In effetti, Paul Evan Lehman sembra aver collaudato uno schema narrativo ed uno stile. Le sue storie rassomigliano a variazioni su un consolidato canovaccio e centrali sono gli scambi di personalità. I suoi scenari sono caratterizzati da ubriaconi, cercatori d’oro, canaglie e vaqueros che accompagnano sanguinarie faide tra ranch. “La morte cammina senza stivali” parla chiaro. Ormai Lehman ha brevettato un impianto narrativo tutto suo. Joe Raiford, ex sceriffo di una turbolenta città di minitaroti, abile con la colt 44, venduto il suo fortunato ristorante, sognava un ranch ed una vita tranquilla, ma, suo malgrado, si ritrova coinvolto in una vicenda di omicidi e raggiri quando viene raggiunto da un uomo in fin di vita, James Lanier, figlio di Pop Lanier, proprietario del Box L di Calixto, inseguito da una sua vecchia conoscenza, Squat Armstrong, sbattuto in carcere da Raiford e poi fuggito prima che potesse essere eseguita la sua impiccagione. Il buio e le ombre del fuoco impediscono ai due nemici di riconoscersi e Squat fila via pensando che l’uomo a cui ha sparato è morto. Non è così. Raiford gli salva la vita e l’affida alle cure dei proprietari di un ranch vicino e poi si dirige a Calixto, pronto a fare i conti con Squat.

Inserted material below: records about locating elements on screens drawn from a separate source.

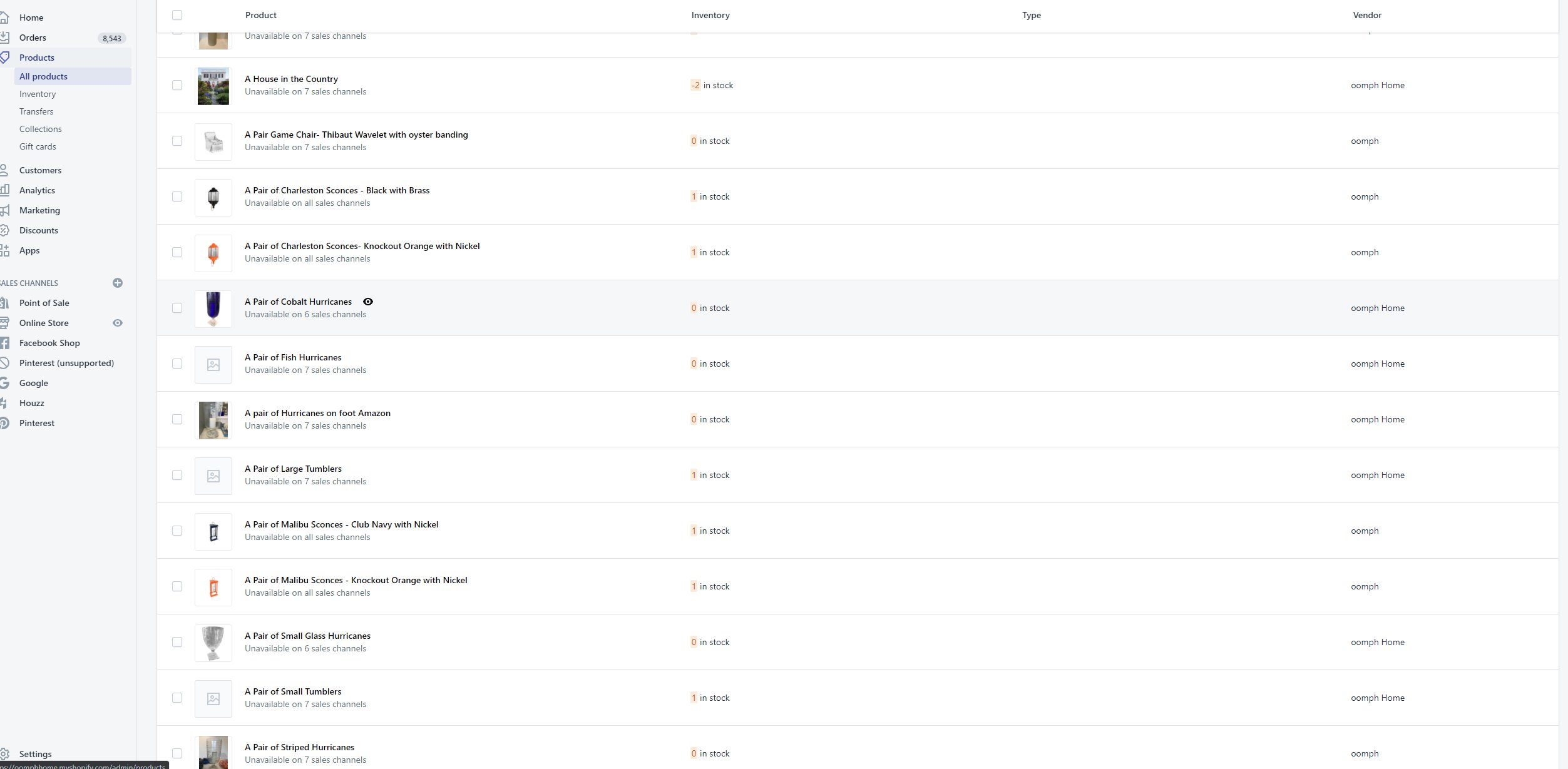Toggle the select all products header checkbox
This screenshot has width=1568, height=769.
(x=177, y=15)
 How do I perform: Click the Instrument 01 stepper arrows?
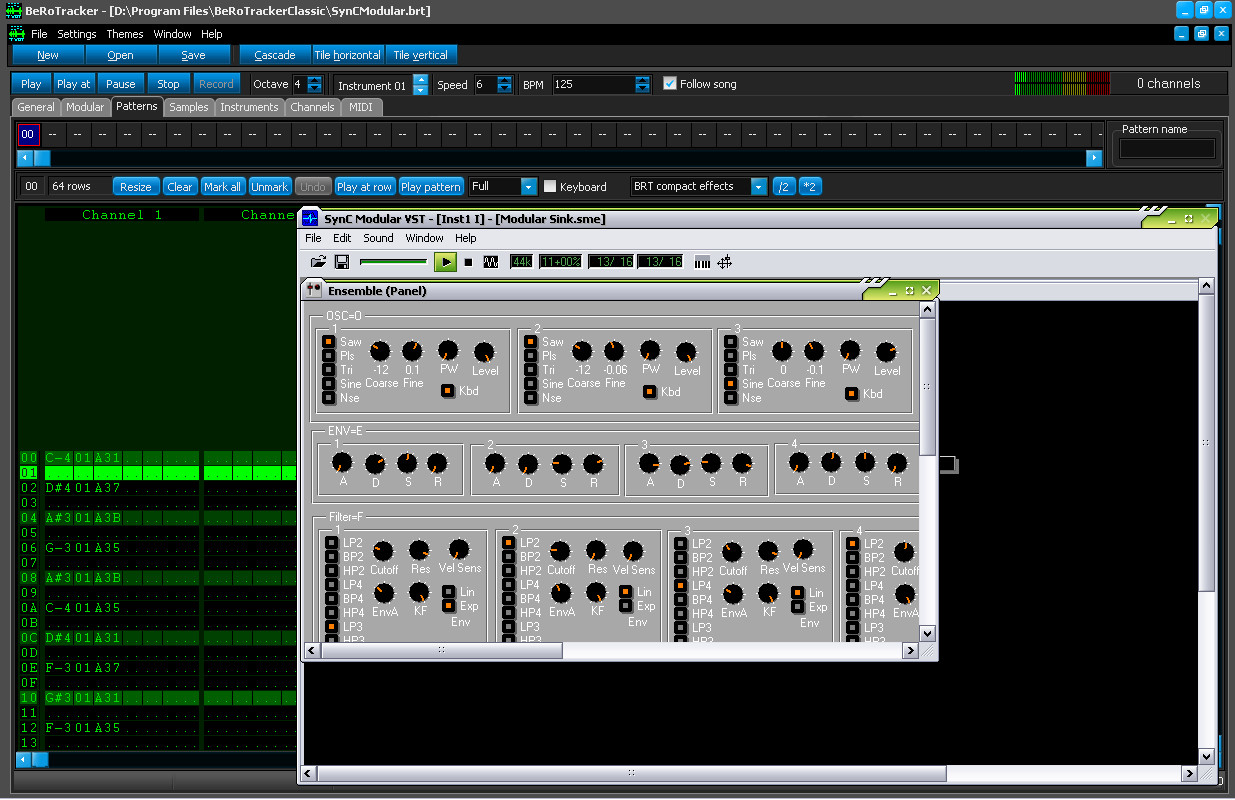[x=421, y=85]
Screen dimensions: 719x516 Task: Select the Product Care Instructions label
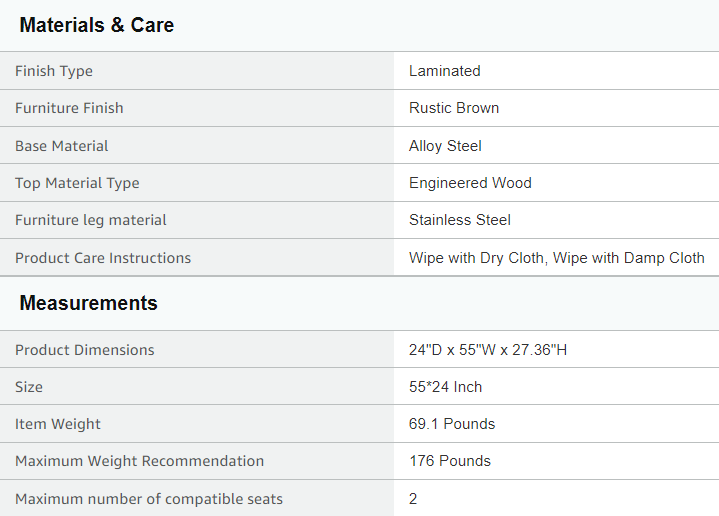click(x=103, y=258)
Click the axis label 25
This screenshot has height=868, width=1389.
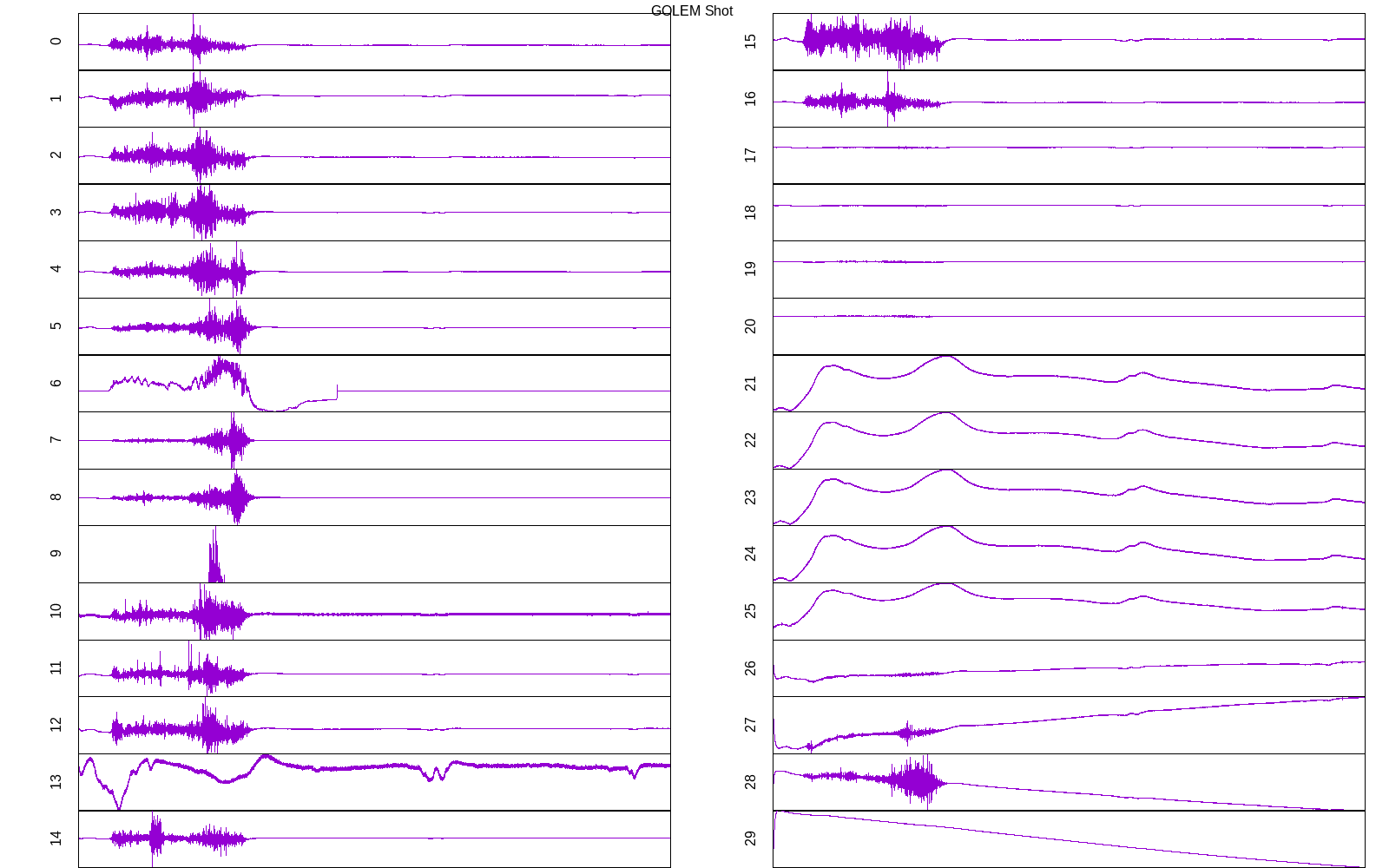click(751, 611)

La morte cammina senza stivali
In città però l’ex sceriffo è preso proprio per James Lanier e neppure Pop, divenuto cieco, può riconoscerlo. Come se non bastasse scopre che è in corso una guerra tra il Box L ed il Double A, altro ranch della zona. Anche qui c’è poi una figura fraudolenta che ha mire su entrambi i ranch, incarnata da un avvocato, Newton Cregg; anche qui c’è una nuova/vecchia fiamma, Alice Ardell, a capo del ranch avversario. Lehman dunque sviluppa variazioni della stessa trama e riesce a dare ai suoi scritti sempre un tocco di originalità in un gioco in cui le identità si mescolano. Questo trucco letterario, oltretutto, dona ai personaggi maggiore profondità senza che Lehman sia costretto a soffermarsi nel tratteggiare i loro caratteri oltre la superfice appesantendoli con tormenti psicologici.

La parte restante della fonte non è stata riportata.